▸ **Stored records**:
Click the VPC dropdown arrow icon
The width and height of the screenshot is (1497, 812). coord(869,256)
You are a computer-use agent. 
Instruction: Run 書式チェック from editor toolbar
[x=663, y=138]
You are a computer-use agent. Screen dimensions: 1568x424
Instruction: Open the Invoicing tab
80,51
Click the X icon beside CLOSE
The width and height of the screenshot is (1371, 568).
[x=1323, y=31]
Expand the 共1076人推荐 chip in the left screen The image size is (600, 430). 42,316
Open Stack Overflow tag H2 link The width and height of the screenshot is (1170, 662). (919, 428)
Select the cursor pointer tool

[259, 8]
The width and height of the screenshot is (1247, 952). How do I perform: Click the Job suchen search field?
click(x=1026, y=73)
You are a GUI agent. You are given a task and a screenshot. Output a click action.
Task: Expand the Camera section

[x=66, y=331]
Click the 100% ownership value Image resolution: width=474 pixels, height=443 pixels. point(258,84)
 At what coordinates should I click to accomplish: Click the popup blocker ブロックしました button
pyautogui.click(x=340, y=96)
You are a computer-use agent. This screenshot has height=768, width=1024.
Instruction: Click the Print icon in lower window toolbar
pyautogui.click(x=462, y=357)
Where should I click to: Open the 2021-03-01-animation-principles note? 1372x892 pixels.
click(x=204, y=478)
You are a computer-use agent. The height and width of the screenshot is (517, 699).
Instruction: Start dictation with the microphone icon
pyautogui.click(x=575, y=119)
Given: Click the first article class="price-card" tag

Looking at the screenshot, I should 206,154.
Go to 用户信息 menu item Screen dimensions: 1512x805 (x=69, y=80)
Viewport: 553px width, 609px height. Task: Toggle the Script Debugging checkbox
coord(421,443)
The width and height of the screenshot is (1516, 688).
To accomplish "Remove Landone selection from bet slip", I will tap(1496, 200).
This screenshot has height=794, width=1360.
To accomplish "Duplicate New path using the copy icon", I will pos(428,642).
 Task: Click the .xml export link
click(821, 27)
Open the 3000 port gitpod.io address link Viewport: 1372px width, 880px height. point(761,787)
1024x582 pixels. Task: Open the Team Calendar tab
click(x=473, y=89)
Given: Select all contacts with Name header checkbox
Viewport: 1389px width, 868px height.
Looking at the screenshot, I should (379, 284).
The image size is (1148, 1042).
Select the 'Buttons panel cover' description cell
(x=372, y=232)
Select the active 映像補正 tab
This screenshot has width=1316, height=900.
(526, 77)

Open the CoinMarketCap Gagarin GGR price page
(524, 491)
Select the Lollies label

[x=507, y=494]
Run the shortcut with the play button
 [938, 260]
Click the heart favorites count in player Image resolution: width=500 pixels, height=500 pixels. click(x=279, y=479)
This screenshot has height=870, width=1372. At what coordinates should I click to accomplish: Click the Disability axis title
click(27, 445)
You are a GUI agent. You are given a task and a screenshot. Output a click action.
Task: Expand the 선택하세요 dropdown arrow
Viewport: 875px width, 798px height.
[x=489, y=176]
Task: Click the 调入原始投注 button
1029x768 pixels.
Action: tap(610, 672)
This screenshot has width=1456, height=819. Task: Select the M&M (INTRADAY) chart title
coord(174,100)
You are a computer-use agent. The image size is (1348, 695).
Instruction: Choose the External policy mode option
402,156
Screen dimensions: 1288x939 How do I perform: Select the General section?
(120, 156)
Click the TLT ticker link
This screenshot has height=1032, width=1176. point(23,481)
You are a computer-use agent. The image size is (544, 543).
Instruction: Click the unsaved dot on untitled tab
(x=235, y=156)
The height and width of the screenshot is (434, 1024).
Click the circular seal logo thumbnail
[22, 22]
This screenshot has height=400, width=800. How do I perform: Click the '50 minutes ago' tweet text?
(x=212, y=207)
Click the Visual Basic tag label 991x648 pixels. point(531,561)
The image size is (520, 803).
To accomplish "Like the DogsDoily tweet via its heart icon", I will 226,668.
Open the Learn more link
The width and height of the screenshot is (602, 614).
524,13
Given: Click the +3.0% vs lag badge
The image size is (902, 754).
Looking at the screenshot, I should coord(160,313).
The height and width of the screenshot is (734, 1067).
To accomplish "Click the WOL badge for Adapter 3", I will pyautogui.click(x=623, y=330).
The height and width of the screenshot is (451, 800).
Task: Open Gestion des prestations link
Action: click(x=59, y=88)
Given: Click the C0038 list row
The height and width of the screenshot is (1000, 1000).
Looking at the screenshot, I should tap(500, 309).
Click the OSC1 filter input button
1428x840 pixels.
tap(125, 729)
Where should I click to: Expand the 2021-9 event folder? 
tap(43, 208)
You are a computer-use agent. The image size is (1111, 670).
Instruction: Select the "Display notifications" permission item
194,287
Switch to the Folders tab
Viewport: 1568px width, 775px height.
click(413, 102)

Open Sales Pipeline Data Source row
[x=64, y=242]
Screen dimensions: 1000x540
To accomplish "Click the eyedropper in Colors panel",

▸ **What needs to be done**: Reproduce all of the material above, swapping "computer-use agent" for "desktop automation agent" wherever it occurs and leaving everything else unchanged.

▸ **Exercise answer**:
Click the VPC dropdown arrow icon
The width and height of the screenshot is (1497, 812). coord(869,256)
You are a desktop automation agent. 
Instruction: Run 書式チェック from editor toolbar
[x=663, y=138]
You are a desktop automation agent. Screen dimensions: 1568x424
Instruction: Open the Invoicing tab
80,51
Click the X icon beside CLOSE
The width and height of the screenshot is (1371, 568).
[x=1323, y=31]
Expand the 共1076人推荐 chip in the left screen The image size is (600, 430). 42,316
Open Stack Overflow tag H2 link The width and height of the screenshot is (1170, 662). (919, 428)
Select the cursor pointer tool

[259, 8]
The width and height of the screenshot is (1247, 952). How do I perform: Click the Job suchen search field?
click(x=1026, y=73)
You are a GUI agent. You are given a task and a screenshot. Output a click action.
Task: Expand the Camera section

[x=66, y=331]
Click the 100% ownership value Image resolution: width=474 pixels, height=443 pixels. point(258,84)
 At what coordinates should I click to accomplish: Click the popup blocker ブロックしました button
pyautogui.click(x=340, y=96)
You are a desktop automation agent. This screenshot has height=768, width=1024.
Instruction: Click the Print icon in lower window toolbar
pyautogui.click(x=462, y=357)
Where should I click to: Open the 2021-03-01-animation-principles note? 1372x892 pixels.
click(x=204, y=478)
You are a desktop automation agent. The height and width of the screenshot is (517, 699).
Instruction: Start dictation with the microphone icon
pyautogui.click(x=575, y=119)
Given: Click the first article class="price-card" tag

Looking at the screenshot, I should 206,154.
Go to 用户信息 menu item Screen dimensions: 1512x805 (x=69, y=80)
Viewport: 553px width, 609px height. Task: Toggle the Script Debugging checkbox
coord(421,443)
The width and height of the screenshot is (1516, 688).
To accomplish "Remove Landone selection from bet slip", I will tap(1496, 200).
This screenshot has height=794, width=1360.
To accomplish "Duplicate New path using the copy icon", I will pos(428,642).
 Task: Click the .xml export link
click(821, 27)
Open the 3000 port gitpod.io address link Viewport: 1372px width, 880px height. point(761,787)
1024x582 pixels. Task: Open the Team Calendar tab
click(x=473, y=89)
Given: Select all contacts with Name header checkbox
Viewport: 1389px width, 868px height.
Looking at the screenshot, I should (379, 284).
The image size is (1148, 1042).
Select the 'Buttons panel cover' description cell
(x=372, y=232)
Select the active 映像補正 tab
This screenshot has width=1316, height=900.
(526, 77)

Open the CoinMarketCap Gagarin GGR price page
(524, 491)
Select the Lollies label

[x=507, y=494]
Run the shortcut with the play button
 [938, 260]
Click the heart favorites count in player Image resolution: width=500 pixels, height=500 pixels. click(x=279, y=479)
This screenshot has height=870, width=1372. At what coordinates should I click to accomplish: Click the Disability axis title
click(27, 445)
You are a GUI agent. You are given a task and a screenshot. Output a click action.
Task: Expand the 선택하세요 dropdown arrow
Viewport: 875px width, 798px height.
[x=489, y=176]
Task: Click the 调入原始投注 button
1029x768 pixels.
Action: tap(610, 672)
This screenshot has width=1456, height=819. Task: Select the M&M (INTRADAY) chart title
coord(174,100)
You are a desktop automation agent. The image size is (1348, 695).
Instruction: Choose the External policy mode option
402,156
Screen dimensions: 1288x939 How do I perform: Select the General section?
(120, 156)
Click the TLT ticker link
This screenshot has height=1032, width=1176. point(23,481)
You are a desktop automation agent. The image size is (544, 543).
Instruction: Click the unsaved dot on untitled tab
(x=235, y=156)
The height and width of the screenshot is (434, 1024).
Click the circular seal logo thumbnail
[22, 22]
This screenshot has height=400, width=800. How do I perform: Click the '50 minutes ago' tweet text?
(x=212, y=207)
Click the Visual Basic tag label 991x648 pixels. point(531,561)
The image size is (520, 803).
To accomplish "Like the DogsDoily tweet via its heart icon", I will 226,668.
Open the Learn more link
The width and height of the screenshot is (602, 614).
524,13
Given: Click the +3.0% vs lag badge
The image size is (902, 754).
Looking at the screenshot, I should coord(160,313).
The height and width of the screenshot is (734, 1067).
To accomplish "Click the WOL badge for Adapter 3", I will pyautogui.click(x=623, y=330).
The height and width of the screenshot is (451, 800).
Task: Open Gestion des prestations link
Action: click(x=59, y=88)
Given: Click the C0038 list row
The height and width of the screenshot is (1000, 1000).
Looking at the screenshot, I should tap(500, 309).
Click the OSC1 filter input button
1428x840 pixels.
tap(125, 729)
Where should I click to: Expand the 2021-9 event folder? 
tap(43, 208)
You are a desktop automation agent. The image size is (1111, 670).
Instruction: Select the "Display notifications" permission item
194,287
Switch to the Folders tab
Viewport: 1568px width, 775px height.
click(413, 102)

Open Sales Pipeline Data Source row
[x=64, y=242]
Screen dimensions: 1000x540
To accomplish "Click the eyedropper in Colors panel",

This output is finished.